These mothers try unconsciously to repair their own damage. But they are in conflict with what happened to them as children and their need to protectively control their daughters today. It is like a huge misunderstanding, where they ‘say’ to their daughters, ‘Consciously I want to protect you, give you so much love but unconsciously I want to repair, through you, what happened to me’. Things get muddled up as the parent has no awareness of wanting to repair her own trauma and the child does not understand why her parent is behaving in this way.

========

-- Task instructions --
(1) Copy out the passage on mothers and daughters word for word. Start at the words "These mothers try" and stop after "in this way.".
(2) Pick up the passage on mothers and daughters after its final sentence and keep writing.
The records have no connection to the passage on mothers and daughters.

========

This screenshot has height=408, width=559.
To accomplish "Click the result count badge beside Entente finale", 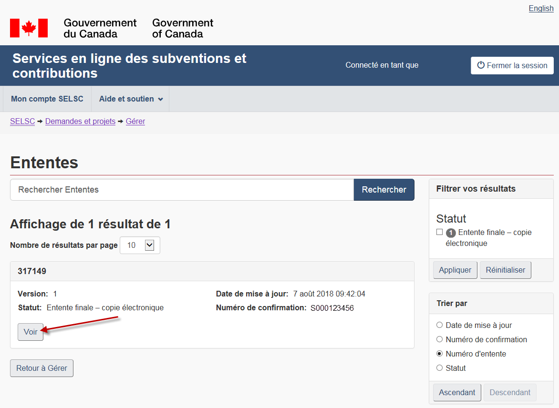I will [451, 233].

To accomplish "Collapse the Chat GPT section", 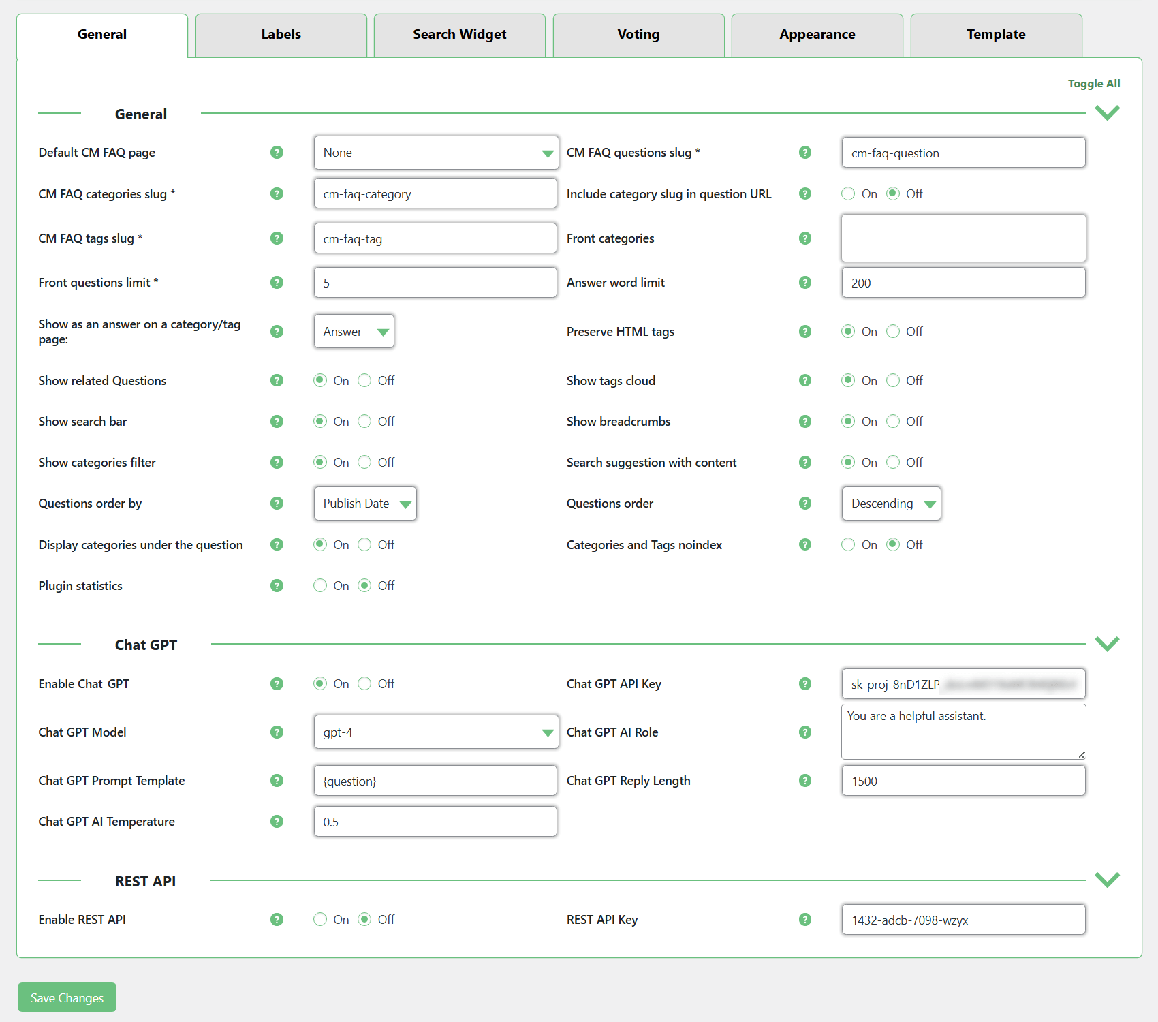I will click(x=1107, y=644).
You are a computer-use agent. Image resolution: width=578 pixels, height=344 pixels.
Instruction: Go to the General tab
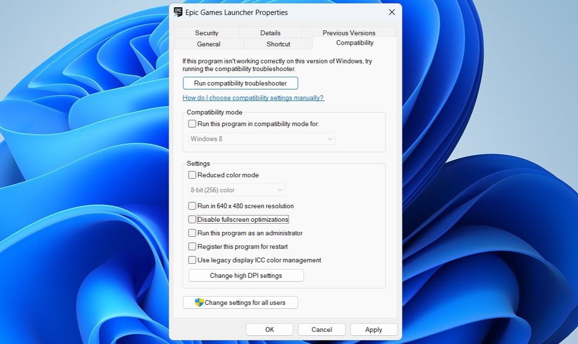tap(209, 43)
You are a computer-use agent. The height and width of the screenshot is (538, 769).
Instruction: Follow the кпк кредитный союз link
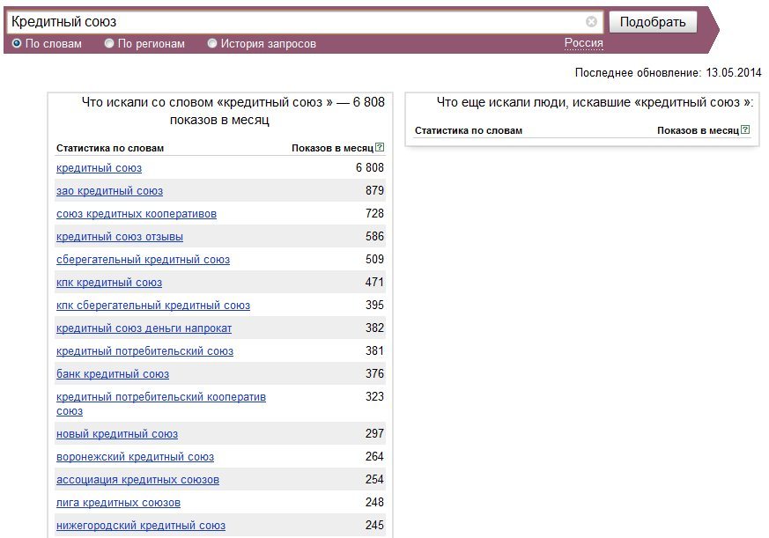pos(109,283)
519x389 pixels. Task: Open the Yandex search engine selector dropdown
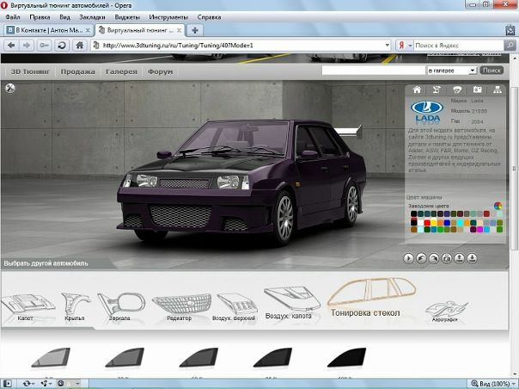click(x=406, y=45)
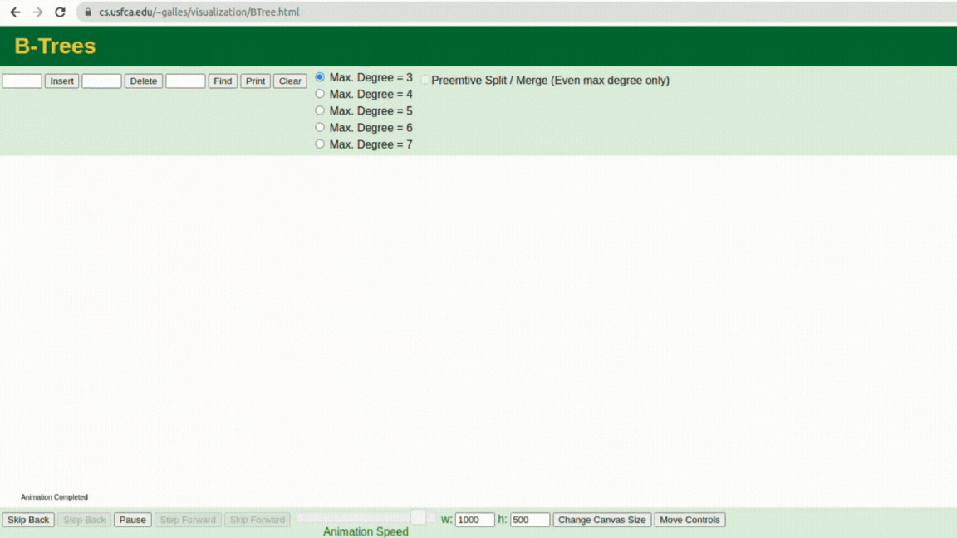This screenshot has height=538, width=957.
Task: Click the browser forward arrow icon
Action: (38, 12)
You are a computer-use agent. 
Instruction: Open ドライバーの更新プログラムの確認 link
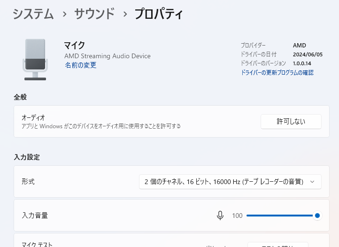(x=277, y=73)
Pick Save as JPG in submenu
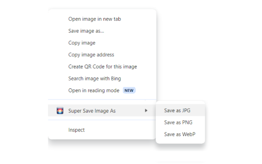Viewport: 262px width, 164px height. pos(177,110)
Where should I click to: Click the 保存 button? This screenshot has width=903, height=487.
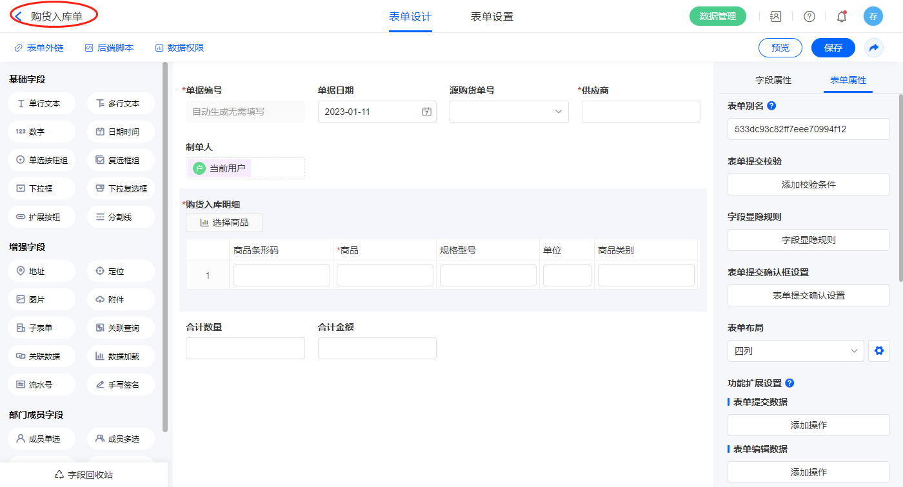click(x=833, y=48)
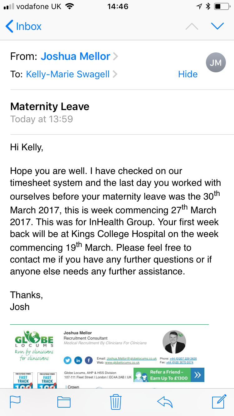The image size is (234, 416).
Task: Compose a new message with pencil icon
Action: pos(219,401)
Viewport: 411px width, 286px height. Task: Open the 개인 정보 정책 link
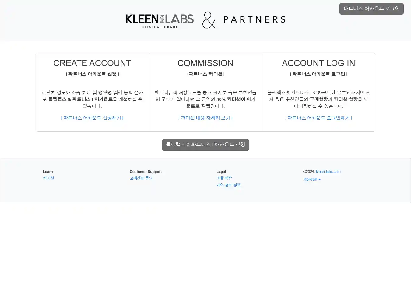pyautogui.click(x=228, y=185)
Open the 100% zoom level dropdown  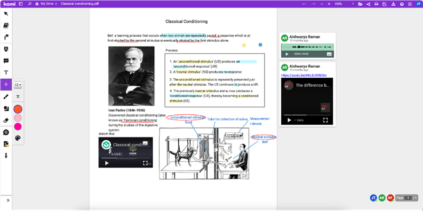tap(344, 4)
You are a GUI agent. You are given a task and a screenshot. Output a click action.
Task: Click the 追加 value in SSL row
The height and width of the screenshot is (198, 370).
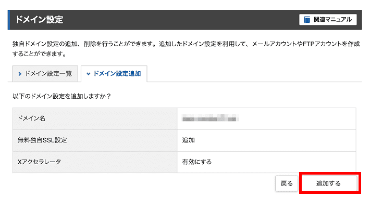188,140
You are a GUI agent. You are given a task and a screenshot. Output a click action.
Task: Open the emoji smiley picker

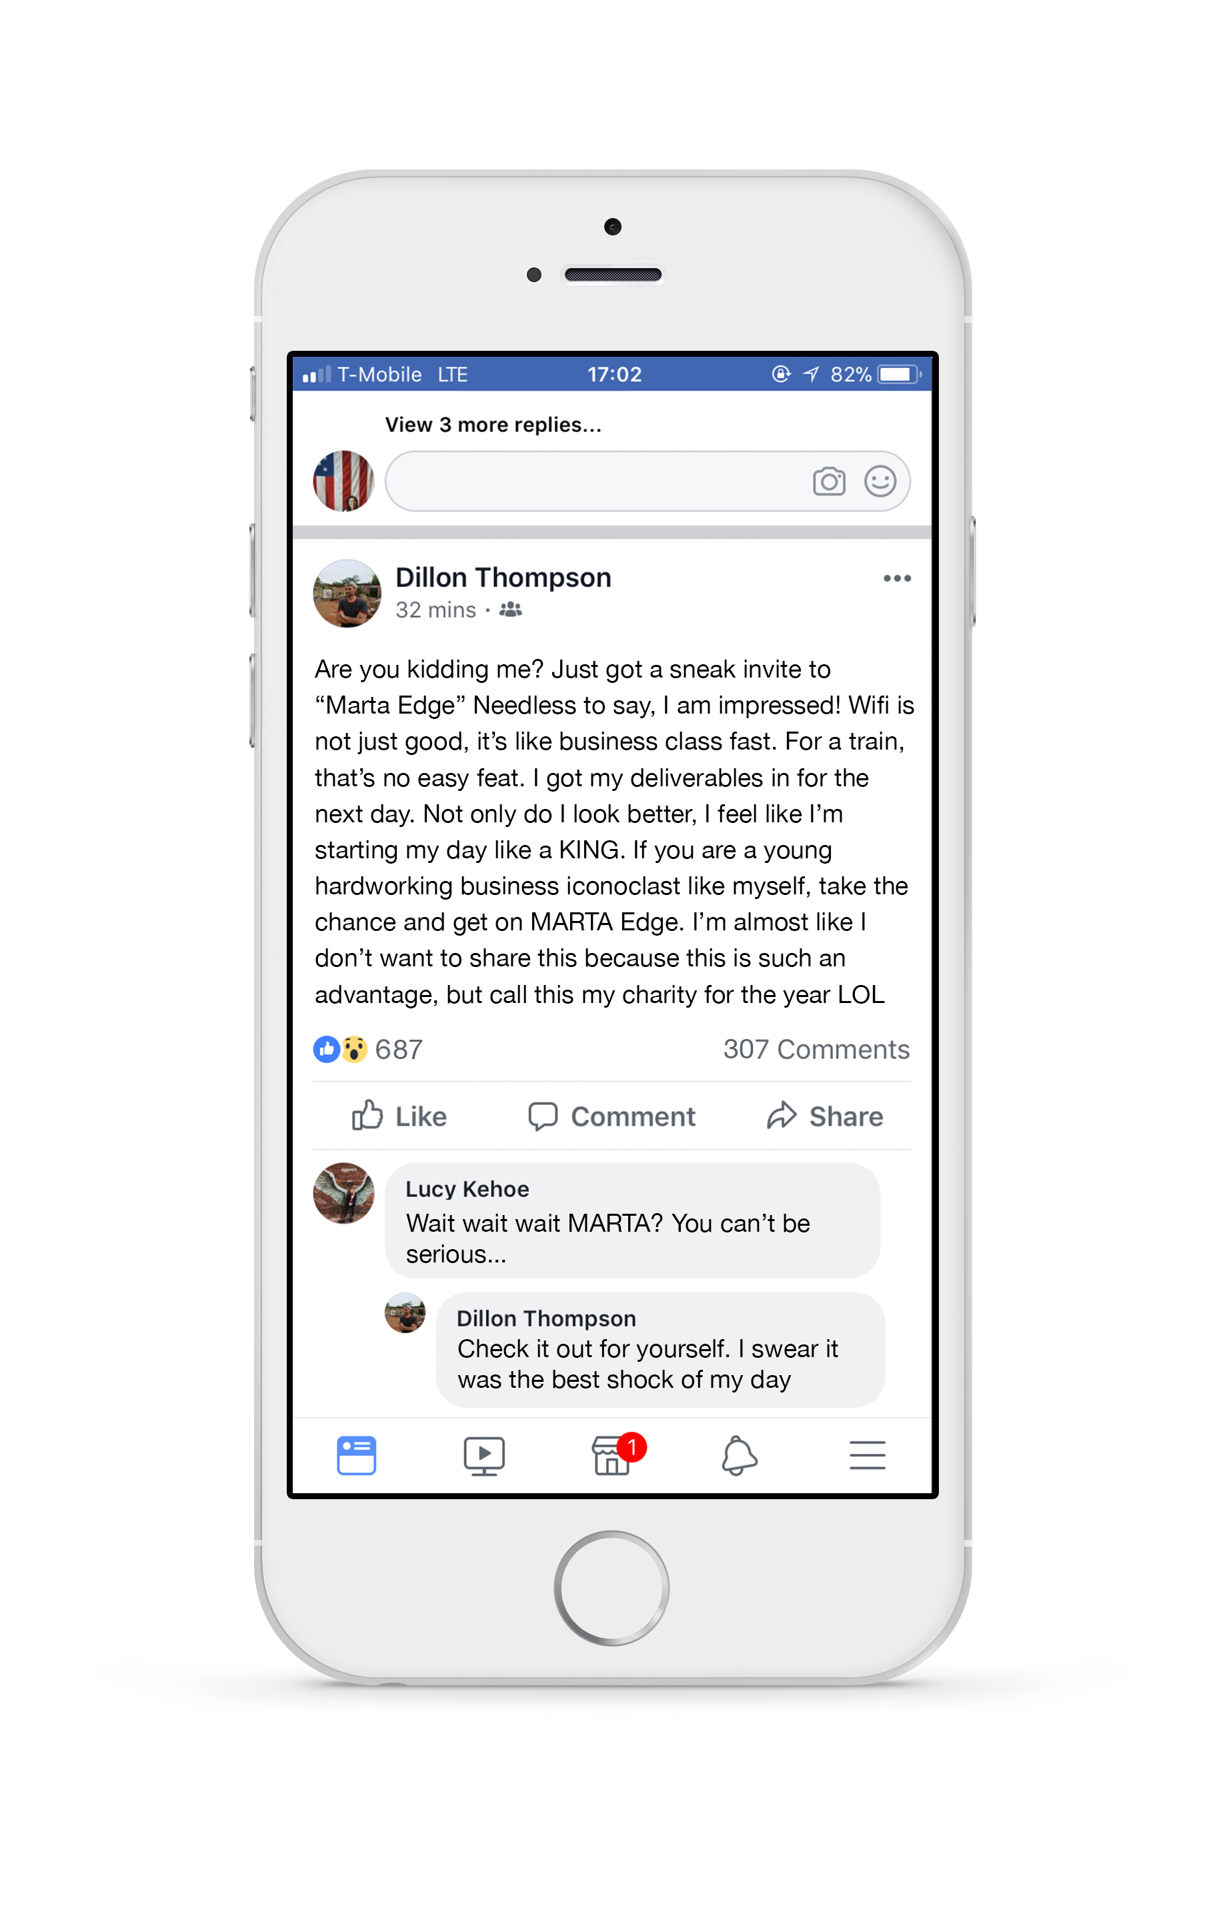880,481
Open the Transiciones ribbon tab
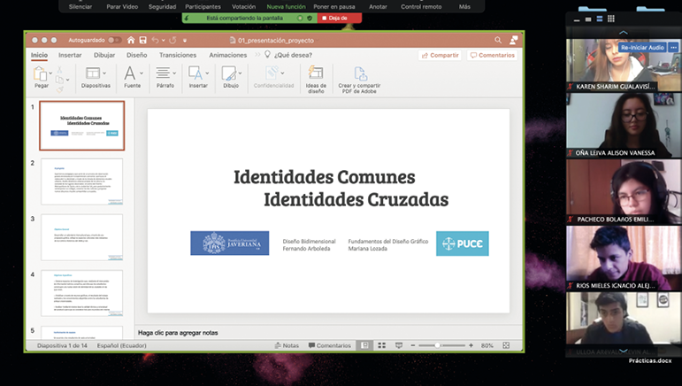The height and width of the screenshot is (386, 682). pos(178,55)
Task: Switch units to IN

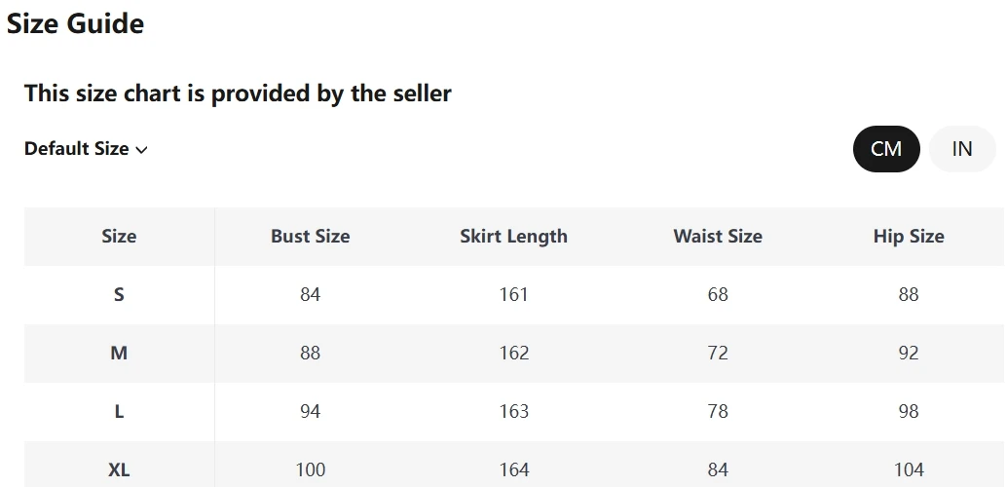Action: [961, 149]
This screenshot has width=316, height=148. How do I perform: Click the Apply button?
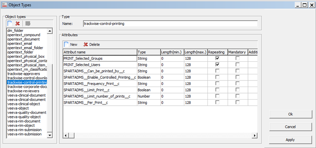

========

-- Results of the exercise --
(1)
These mothers try unconsciously to repair their own damage. But they are in conflict with what happened to them as children and their need to protectively control their daughters today. It is like a huge misunderstanding, where they ‘say’ to their daughters, ‘Consciously I want to protect you, give you so much love but unconsciously I want to repair, through you, what happened to me’. Things get muddled up as the parent has no awareness of wanting to repair her own trauma and the child does not understand why her parent is behaving in this way.

(2)
This interpersonal drama may also be enacted repeatedly through reciprocal ‘body’ memories between mother and daughter in ways which we cannot yet understand. I noticed that when both mothers were talking about their anger it showed up most in the region of the stomach. Both mothers were also talking about ‘something that was stuck there and that they had not been able to get rid of ’. Bessel van der Kolk’s (2014) work on trauma makes me wonder about co-embodied transmission through the intestine. As the therapies went on, they could feel and express what was going on ‘inside’. They seemed to be able to connect with the ‘cut off feeling’. By the end of therapy, they were able to say that ‘something had loosened‘, the knot of stuck anger was gone. Their two girls had started to go to the toilet. Although there must be a link between the mother’s difficulties and the child’s symptom, we are only at the stage of beginning to ask the right research questions before a possible wider and more focused study.

Abstract

Children with Encopresis are hard to treat (1998). The two children described here, had been through various therapeutic approaches (psycho-dynamic and psychoeducational) without benefit. Rather than family work, the author chose to work directly with each of their mothers using Cognitive Analytic Therapy with the idea that if the mother develops an understanding of her relationship with her daughter, the child’s symptom of encopresis might be relieved. The focus of the therapy unexpectedly was more upon the mother’s understanding of her own childhood trauma.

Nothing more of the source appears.